Sistema de amor

Macau tem sido citado múltiplas vezes como o exemplo a seguir no que toca à implementação do princípio “Um País, Dois Sistemas”. Visto como o território bem-comportado, que não tuge nem muge, dócil e agradecido pelas oportunidades concedidas e que, por isso mesmo, tem acesso a liberdades que não existem no resto da China.

Deixem-me repetir mais uma vez. Macau faz parte da China! Macau é China, mas não é, ainda, um território como Zhuhai. Tem um estatuto administrativo especial, como atesta o E em RAEM. Dizer que Macau é um exemplo da boa implementação de “Um País, Dois Sistemas” enquanto se persegue, ameaça e condiciona a vida de jornalistas e dissidentes políticos é antagónico. Além de ser uma terrível mensagem para Hong Kong e principalmente para Taiwan, é uma postura política que se coaduna mais com o princípio “Um Só País”.

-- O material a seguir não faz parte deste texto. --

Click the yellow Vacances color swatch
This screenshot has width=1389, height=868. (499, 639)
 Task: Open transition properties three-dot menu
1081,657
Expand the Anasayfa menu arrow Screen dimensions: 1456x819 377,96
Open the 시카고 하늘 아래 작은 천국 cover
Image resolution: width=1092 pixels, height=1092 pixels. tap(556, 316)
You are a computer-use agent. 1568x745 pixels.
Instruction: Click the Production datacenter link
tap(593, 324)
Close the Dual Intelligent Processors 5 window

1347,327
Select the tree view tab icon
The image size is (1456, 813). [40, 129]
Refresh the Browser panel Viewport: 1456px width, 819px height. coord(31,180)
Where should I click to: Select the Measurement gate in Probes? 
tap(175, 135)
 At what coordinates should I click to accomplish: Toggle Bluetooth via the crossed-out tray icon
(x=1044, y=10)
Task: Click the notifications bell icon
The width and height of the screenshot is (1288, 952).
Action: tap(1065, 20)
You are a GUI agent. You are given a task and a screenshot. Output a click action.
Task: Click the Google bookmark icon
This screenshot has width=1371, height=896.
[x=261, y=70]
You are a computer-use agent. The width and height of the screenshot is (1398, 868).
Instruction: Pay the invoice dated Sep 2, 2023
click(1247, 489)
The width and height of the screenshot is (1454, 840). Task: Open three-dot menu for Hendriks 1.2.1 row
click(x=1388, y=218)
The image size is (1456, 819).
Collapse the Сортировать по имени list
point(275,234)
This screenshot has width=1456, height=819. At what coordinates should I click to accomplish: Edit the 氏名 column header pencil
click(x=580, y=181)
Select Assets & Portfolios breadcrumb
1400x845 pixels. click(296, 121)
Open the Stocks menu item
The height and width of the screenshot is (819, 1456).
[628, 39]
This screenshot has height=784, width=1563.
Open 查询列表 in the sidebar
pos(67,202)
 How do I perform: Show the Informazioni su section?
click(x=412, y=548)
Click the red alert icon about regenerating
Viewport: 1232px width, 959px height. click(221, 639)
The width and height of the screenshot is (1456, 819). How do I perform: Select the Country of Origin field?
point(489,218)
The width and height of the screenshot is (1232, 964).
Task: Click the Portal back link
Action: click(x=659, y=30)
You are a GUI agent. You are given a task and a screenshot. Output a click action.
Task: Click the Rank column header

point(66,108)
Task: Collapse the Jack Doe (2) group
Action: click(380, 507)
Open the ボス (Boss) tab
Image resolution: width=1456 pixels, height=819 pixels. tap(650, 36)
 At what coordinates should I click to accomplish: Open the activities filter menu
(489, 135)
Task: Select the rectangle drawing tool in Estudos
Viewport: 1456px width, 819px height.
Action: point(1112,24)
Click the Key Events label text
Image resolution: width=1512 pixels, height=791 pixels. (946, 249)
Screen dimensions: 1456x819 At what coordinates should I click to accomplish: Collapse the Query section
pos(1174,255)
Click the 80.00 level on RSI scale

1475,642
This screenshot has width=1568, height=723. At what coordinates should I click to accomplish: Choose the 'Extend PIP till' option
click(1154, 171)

Não é por se repetir muito uma coisa que ela se torna realidade. Mas, enfim, estes exemplos de ditadura repressiva vão ser relativizados como um exagero securitário circunstancial, sem repercussões no segundo sistema. Apenas um conjunto de dias em que os direitos, liberdades e garantias foram suspensos, como que por magia.

É assim que se aplica o Segundo Sistema escrupulosamente? Perseguindo pessoas, ameaçando, dizendo para “serem bons meninos”? Sem querer, a mensagem transmitida para Hong Kong e Taiwan é a oposta da pretendida. A posição política e administrativa de Macau é o resultado de uma negociação e do consenso que levou a esta bela experiência que é a RAEM, à vida que se tem nesta cidade que todos amamos. Será muito pedir respeito pelo acordado? Pedir o cumprimento de compromissos assumidos com honra e respeito não é uma posição radical, mas um imperativo de amor.